I'd like to join two dataframes that list different countries. However, the countries' names are not consistent. One df has a single column for each countries' name, and the other has multiple columns with different names for that country. e.g.
df1 <-
tibble(
country = c("United Kingdom", "USA", "China", "India", "Russia"),
value = c(1:5))
df2 <-
tibble(
admin_full = c(
"United Kingdom",
"United States of America",
"People's Republic of China",
"India",
"Russian Federation"),
admin_short = c("UK", "United States", "China", "India", "Russia"),
admin_abbreviated = c("UK", "USA", "PRC", "India", "Russia"),
group = c("High", "High", "Medium", "Low", "Low"))
I would like to join the dfs where df1 matches any of the names in df2. So
- UK should match on admin_full
- USA should match on admin_abbreviated
- China should match on admin_short
- India should match on admin_full, admin_short and/or admin_abbreviated
- Russia should match on admin_short and/or admin_abbreviated
I'm working with a list of ~200 countries so I don't want to have to go through an manually pick out which one of a dozen columns has the correct format to match that particular country on. I want to match where the name in df1 matches any one of multiple columns in df2.

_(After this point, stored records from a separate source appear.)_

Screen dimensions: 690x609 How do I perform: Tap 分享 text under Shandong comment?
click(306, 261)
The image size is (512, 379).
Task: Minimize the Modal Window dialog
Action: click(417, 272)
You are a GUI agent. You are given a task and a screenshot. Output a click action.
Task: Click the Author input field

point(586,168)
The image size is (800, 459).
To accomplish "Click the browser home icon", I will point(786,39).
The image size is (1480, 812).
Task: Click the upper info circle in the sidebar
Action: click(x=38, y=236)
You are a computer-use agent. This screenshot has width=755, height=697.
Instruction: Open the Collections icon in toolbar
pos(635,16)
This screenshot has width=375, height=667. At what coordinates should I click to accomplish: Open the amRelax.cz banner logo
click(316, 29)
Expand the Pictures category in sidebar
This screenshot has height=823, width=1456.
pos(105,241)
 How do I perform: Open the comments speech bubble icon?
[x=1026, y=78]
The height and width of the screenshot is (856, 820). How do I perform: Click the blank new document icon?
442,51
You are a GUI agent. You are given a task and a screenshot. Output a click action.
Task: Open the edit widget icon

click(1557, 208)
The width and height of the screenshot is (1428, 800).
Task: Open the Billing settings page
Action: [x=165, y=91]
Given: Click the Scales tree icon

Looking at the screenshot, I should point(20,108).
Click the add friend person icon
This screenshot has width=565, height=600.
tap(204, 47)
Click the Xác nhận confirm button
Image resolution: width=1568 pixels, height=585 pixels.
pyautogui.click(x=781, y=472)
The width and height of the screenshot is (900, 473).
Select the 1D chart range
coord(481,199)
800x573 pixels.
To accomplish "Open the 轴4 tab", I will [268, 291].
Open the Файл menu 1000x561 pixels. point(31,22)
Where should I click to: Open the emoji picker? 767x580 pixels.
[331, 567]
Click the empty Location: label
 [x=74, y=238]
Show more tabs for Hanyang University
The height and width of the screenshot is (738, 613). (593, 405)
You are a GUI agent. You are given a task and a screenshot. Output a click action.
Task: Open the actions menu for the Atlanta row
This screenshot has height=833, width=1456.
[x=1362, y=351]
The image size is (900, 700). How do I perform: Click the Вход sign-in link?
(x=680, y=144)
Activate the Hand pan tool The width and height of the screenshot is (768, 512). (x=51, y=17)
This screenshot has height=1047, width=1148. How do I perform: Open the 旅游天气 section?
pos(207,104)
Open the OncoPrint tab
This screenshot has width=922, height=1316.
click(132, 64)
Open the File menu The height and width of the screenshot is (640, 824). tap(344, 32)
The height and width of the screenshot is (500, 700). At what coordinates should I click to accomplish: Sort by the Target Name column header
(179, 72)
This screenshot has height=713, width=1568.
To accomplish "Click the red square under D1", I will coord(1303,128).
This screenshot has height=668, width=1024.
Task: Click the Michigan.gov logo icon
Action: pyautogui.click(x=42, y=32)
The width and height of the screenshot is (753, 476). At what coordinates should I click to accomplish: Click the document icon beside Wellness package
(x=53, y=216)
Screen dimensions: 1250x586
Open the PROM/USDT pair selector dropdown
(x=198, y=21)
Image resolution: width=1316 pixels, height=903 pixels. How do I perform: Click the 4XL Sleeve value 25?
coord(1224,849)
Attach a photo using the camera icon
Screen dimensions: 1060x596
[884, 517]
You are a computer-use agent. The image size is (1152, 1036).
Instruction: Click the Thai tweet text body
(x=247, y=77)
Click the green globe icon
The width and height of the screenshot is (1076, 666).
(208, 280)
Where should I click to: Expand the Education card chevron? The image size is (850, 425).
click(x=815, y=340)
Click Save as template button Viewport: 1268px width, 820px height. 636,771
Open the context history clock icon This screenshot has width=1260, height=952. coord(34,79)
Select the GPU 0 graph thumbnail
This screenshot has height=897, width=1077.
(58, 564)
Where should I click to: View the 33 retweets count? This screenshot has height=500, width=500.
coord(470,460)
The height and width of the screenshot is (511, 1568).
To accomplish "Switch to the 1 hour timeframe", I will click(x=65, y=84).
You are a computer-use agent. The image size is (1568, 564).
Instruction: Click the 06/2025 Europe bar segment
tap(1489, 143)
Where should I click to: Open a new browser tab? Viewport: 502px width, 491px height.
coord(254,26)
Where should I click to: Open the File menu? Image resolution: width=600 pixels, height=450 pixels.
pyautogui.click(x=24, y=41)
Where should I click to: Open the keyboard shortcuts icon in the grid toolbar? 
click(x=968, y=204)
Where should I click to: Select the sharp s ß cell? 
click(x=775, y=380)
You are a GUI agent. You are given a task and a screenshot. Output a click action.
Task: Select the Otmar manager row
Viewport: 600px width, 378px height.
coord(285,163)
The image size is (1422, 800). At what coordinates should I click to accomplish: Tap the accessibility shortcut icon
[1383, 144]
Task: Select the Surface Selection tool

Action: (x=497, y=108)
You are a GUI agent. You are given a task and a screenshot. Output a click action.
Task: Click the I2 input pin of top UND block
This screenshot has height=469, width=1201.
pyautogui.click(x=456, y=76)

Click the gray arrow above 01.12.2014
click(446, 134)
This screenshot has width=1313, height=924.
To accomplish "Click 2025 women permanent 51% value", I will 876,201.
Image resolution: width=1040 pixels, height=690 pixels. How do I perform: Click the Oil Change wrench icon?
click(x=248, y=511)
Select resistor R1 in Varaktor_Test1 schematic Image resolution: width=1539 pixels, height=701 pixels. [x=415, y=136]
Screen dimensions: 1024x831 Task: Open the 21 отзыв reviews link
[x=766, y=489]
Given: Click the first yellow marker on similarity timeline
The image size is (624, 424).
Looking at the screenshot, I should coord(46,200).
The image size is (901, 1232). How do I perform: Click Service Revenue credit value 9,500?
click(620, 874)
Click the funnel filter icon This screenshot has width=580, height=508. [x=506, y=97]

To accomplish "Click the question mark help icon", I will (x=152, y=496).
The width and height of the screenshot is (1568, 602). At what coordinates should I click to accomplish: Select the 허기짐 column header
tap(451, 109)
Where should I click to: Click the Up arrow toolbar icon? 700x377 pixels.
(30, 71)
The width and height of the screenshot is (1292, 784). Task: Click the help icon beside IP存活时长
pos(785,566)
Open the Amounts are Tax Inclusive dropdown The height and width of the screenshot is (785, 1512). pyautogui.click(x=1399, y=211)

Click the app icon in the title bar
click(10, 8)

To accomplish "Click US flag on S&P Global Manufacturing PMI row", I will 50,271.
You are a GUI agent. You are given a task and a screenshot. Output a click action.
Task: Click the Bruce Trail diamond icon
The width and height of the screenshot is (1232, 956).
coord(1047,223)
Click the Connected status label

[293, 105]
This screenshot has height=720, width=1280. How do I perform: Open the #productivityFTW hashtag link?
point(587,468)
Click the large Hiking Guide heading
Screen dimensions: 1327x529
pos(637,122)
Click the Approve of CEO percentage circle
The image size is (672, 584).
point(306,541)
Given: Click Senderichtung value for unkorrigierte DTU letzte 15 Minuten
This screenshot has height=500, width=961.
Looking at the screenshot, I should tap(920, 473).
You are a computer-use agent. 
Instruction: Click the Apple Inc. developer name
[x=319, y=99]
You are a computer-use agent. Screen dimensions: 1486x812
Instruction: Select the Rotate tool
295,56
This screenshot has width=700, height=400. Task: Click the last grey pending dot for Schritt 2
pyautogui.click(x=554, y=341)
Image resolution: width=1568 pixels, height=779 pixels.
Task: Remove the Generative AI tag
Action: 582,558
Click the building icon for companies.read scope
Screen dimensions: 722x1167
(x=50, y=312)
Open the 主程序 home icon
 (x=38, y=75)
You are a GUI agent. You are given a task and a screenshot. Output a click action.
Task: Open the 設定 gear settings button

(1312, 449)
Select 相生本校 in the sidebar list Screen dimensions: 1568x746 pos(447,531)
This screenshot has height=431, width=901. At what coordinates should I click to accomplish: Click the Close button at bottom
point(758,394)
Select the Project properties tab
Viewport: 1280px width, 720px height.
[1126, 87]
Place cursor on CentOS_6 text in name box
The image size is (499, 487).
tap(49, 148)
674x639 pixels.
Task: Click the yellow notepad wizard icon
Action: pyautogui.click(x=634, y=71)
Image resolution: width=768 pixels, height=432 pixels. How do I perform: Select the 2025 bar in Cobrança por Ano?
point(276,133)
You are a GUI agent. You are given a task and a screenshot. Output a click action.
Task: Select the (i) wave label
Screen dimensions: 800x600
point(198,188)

CodePudding user response:
It sounds like any of the three admin_
columns could match, so my approach here is to make an extra column from the admin_full
(a key for that country) and bring the three variations into different rows in a country
column. Then we can join the two tables, and use distinct
to keep only one match for each.
library(dplyr)
left_join(df1,
df2 %>%
mutate(full_name = admin_full) %>%
pivot_longer(-c(full_name, group), values_to ="country")
) %>%
distinct(country, value, group, full_name)
Result
# A tibble: 5 × 4
country value group full_name
<chr> <int> <chr> <chr>
1 United Kingdom 1 High United Kingdom
2 USA 2 High United States of America
3 China 3 Medium People's Republic of China
4 India 4 Low India
5 Russia 5 Low Russian Federation
Or if you don't need a "canonical" name, you could shorten:
left_join(df1, pivot_longer(df2, -group, values_to ="country")) %>%
distinct(country, value, group)
# A tibble: 5 × 3
country value group
<chr> <int> <chr>
1 United Kingdom 1 High
2 USA 2 High
3 China 3 Medium
4 India 4 Low
5 Russia 5 Low